В его словах не было злого умысла, и я радостно ответил:
– Ну, до дембеля еще немножко надо подождать, а Вы… ты сколько?
– Я череп, – ответил водила, крутя руль.
– Кто? – опешил я. Кто такие "дух", "дед" и "дембель", я уже знал.
– Ну, вот ты кто? – переспросил меня водила и, не ожидая ответа, продолжил:
– "Дух", то есть только начавший служить, через полгода ты будешь
"молодым", а через год, когда тебя "переведут", то станешь
"черепом", ну или "черпаком", а после уже "дедом". Ясно?
– Ага, – постигая суть армейских категорий, ответил я. – А Вы сколько прослужили, товарищи сержант? – обнаглев, спросил я у сидящего рядом.
– Старенький я уже, старенький, – потянулся, лениво зевнув, пехотинец.
– "Дед" он, разве не видно? – засмеялся водила. – Даже в штаб дивизии сегодня опоздал.
– Я всю ночь пахал, – заверил сержант, – как папа Карло. Да еще наш начштаба меня утром задержал, то одно ему покажи, то другое. Ты его на блядки возишь, а мне паши. Сам, блин, ничего не может, а я отдувайся.
– А Вы, чем помогаете начштабу? – поинтересовался я.
– Всем, – гордо ответил сержант.
– Писарь он, – захохотал водила, – писарь, штабная крыса.
– Цыц, ты как с дедом разговариваешь?- дал сзади по голове водиле сержант.
Но водила не обиделся, хмыкнул и только вел дальше машину.
Сержант Серега, как он представился, был писарем всю свою службу, о которой говорил, как о тяжелых армейских буднях, а также ночах. По мнению писаря молодому солдату было невозможно понять и оценить все тяготы и лишения писарской жизни. Он рассказывал шутки из офицерской или писарско – штабной жизни, мы смеялись, а цель нашей поездки неумолимо приближалась. Серега заверил, что все десять дней мы будем кататься, как сыр в масле, обещая золотые горы и молочные реки, но это меня не прельщало.
– Ко мне послезавтра должны родители приехать, – начал горевать я. – Может быть, дадут на день в часть съездить? – с надеждой в голосе вопрошал я у спутников.
– Это вряд ли, – тоном бывалого ответил мне писарь. – Тут ты пролетел. Раньше, чем закончим, не выпустят. Не горюй, в другой раз приедут.
Такая перспектива была грустная, но я все еще надеялся, что вдруг получится позвонить родителям и предупредить их. А тем временем машина подкатила к воротам полигона "Гороховец" под Горьким.
Прапорщик решил необходимые формальности, и мы вкатили на территорию известного всему Советскому Союзу учебного стрелкового полигона.
– Прапорщик. – Полковник с танками в петлицах высокого роста выглядел куда страшнее подполковника встреченного мной в штабе дивизии.- Вы кого мне привезли? Я Вам что, девка?

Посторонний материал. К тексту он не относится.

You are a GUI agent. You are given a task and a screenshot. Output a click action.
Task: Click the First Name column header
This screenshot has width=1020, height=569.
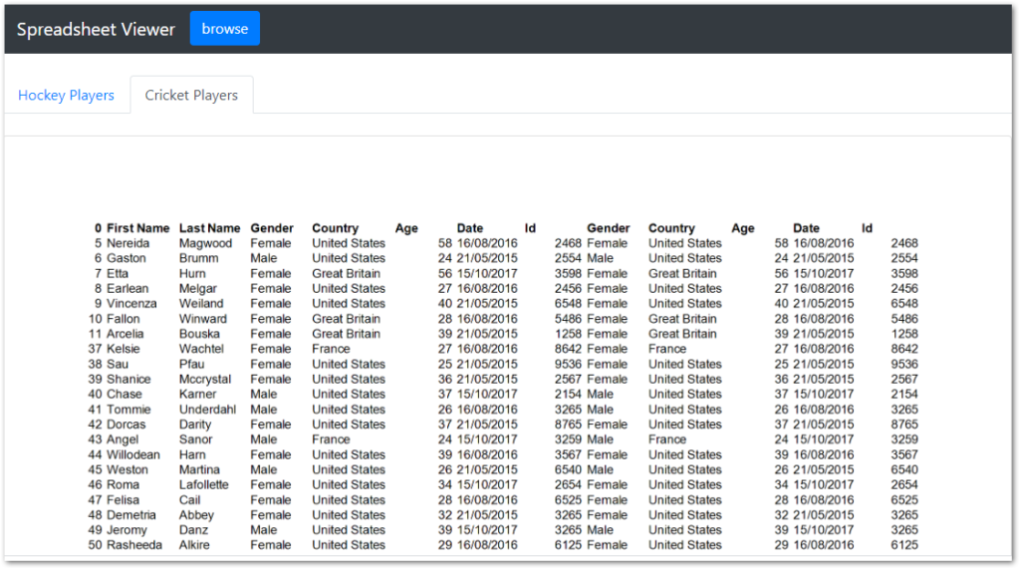137,228
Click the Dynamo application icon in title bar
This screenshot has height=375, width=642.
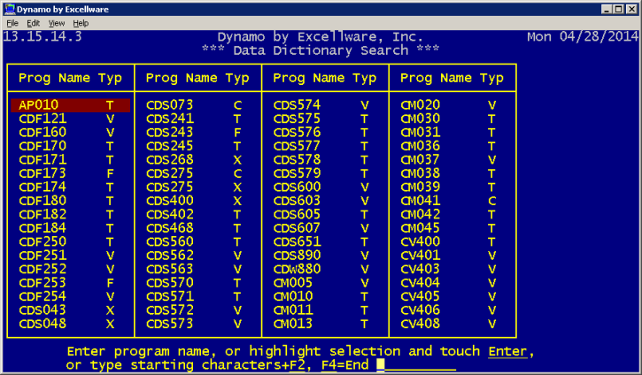click(x=9, y=8)
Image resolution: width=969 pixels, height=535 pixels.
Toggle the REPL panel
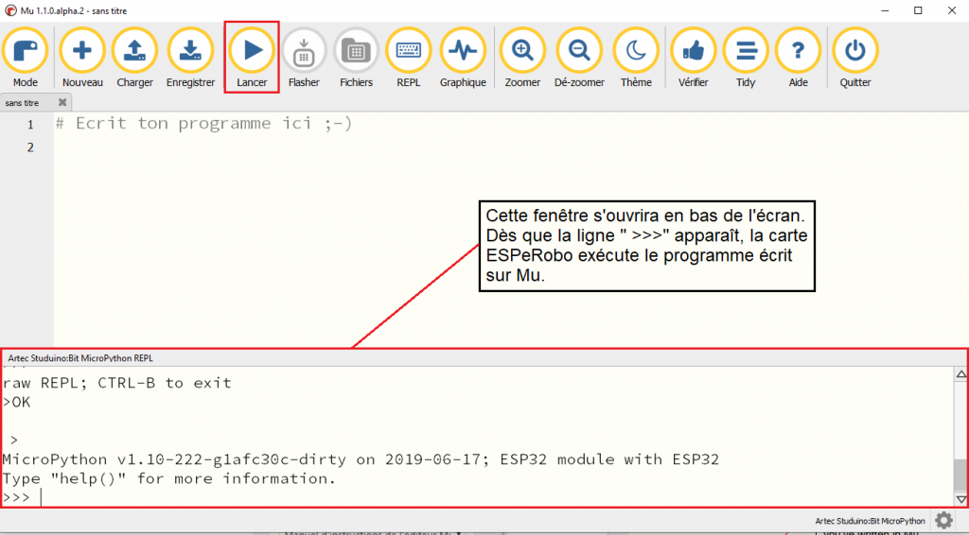[x=409, y=52]
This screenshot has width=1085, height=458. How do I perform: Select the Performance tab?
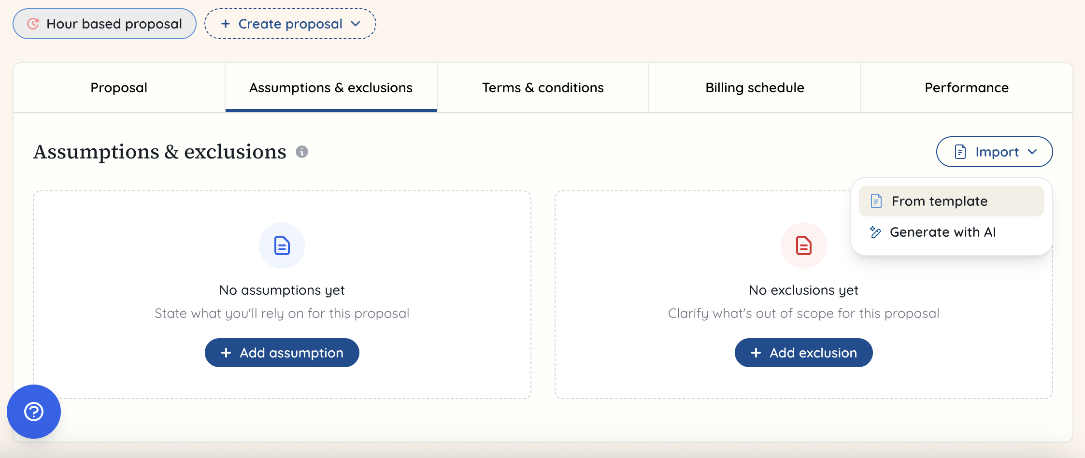966,87
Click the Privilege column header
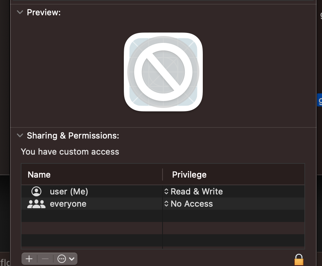Image resolution: width=322 pixels, height=266 pixels. (189, 175)
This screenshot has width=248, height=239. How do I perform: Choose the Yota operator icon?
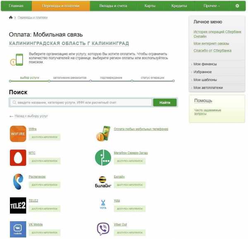[103, 204]
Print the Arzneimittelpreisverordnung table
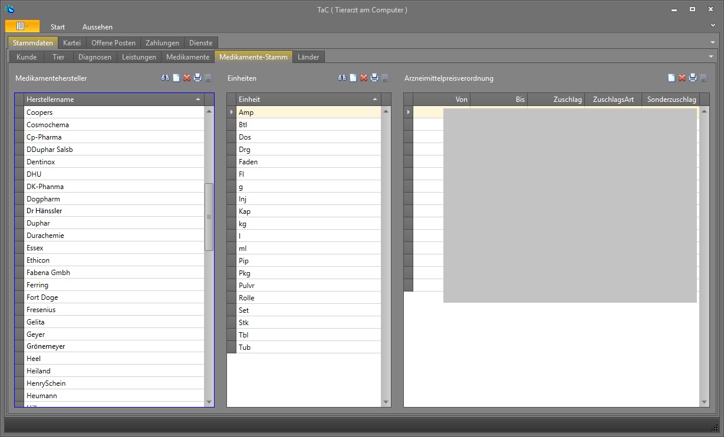 (693, 78)
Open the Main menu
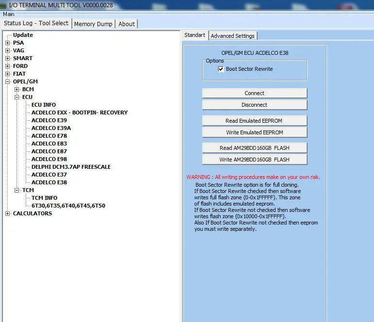 pos(9,14)
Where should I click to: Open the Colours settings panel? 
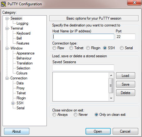click(22, 73)
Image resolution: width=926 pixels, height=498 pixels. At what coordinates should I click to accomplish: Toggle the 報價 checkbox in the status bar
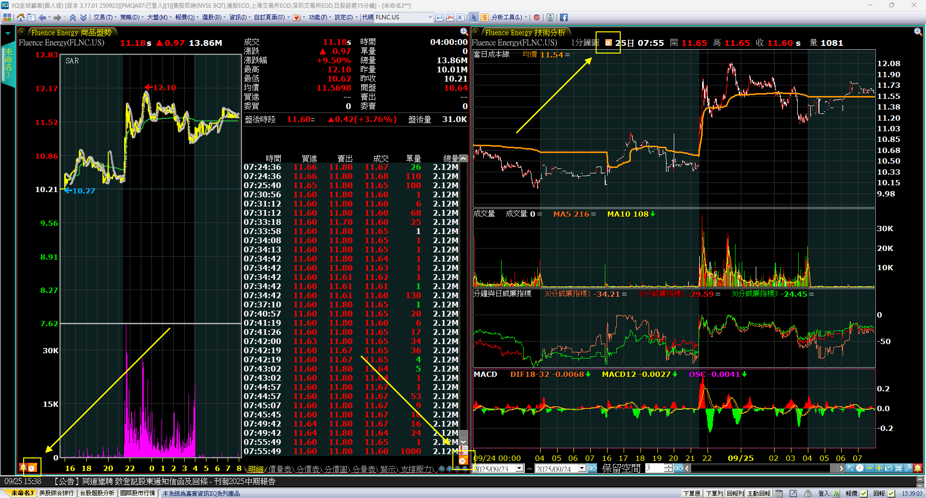click(x=864, y=493)

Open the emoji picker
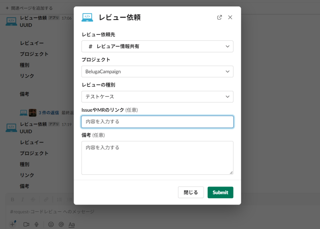click(51, 225)
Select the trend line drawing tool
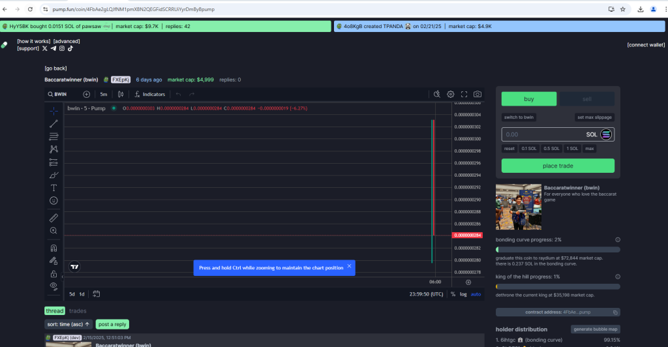Image resolution: width=668 pixels, height=347 pixels. tap(53, 123)
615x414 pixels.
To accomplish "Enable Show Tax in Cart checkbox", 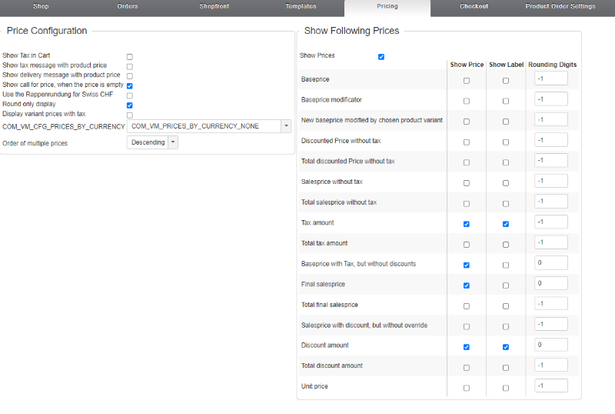I will click(x=130, y=57).
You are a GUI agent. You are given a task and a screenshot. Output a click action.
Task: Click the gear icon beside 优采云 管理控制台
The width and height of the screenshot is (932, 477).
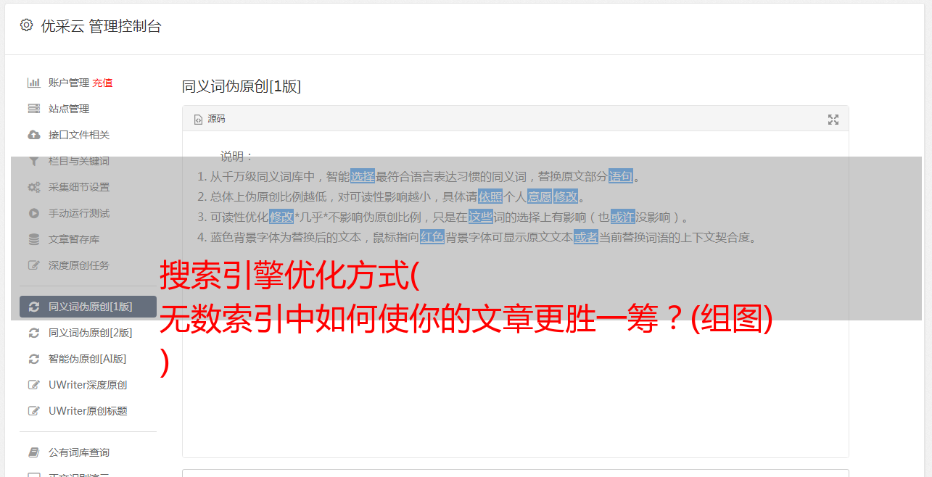point(26,25)
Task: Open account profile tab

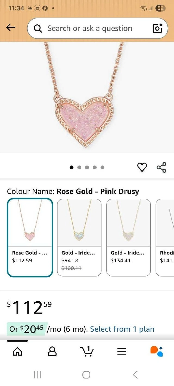Action: coord(52,352)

Было похоже, что прапорщик согласен на все, и даже на то, чтобы полковник был девкой, лишь бы его самого не трогали.
– Вы можете мне ответить, КОГО Вы мне привезли?
– Кого получил, того и привез, – промямлил прапорщик.
– Вы кто?
– Фельдшер.
– Кто? – Глаза у полковника выражали полное недоумение, как будто бы он не видел змею, свернувшую шею на чаше в петлицах прапорщика. -
Какой еще фельдшер?
– Фельдшер танкового полка, меня сопровождающим послали, только, чтобы я их привез и обратно. А кто и кого я даже не знаю.
– Прапорщик, Вы должны были привезти мне четырех художников.
Четырех!! Художников!! А не… Ты кто? – глянул на меня полковник.
– Курсант Ханин.
– Художник?
– Никак нет.
– А кто? Чего тебя прислали?
– Не знаю. Я печатник – на печатной машинке могут…
– Ну, прапорщик, нахрена мне этот печатник? Вот этот, – он тыкнул пальцем в сержанта-пехотинца, – писарь. По морде вижу, что писарь.
Он, подлец, даже с воротником расстегнутым перед старшим офицером не побоялся появиться. Я вот его на все десять суток на тутошнюю "губу" посажу, нахрен. Ты писарь, сержант? – повернулся он к пехотинцу.
– Так точно, – перепугано, цепляясь пальцами за крючок воротника и стараясь им попасть в петлю, хрипло выдавил сержант. -
Мотострелковый полк.
– Ты что ли писарь Егоркина?
– Так точно, товарищ полковник. Товарищ майор просил…
– Знаю, знаю. А ты, – полковник вновь посмотрел в мою сторону, – совсем не художник? Что мне делать? – обращаясь как бы не к кому, спросил полковник.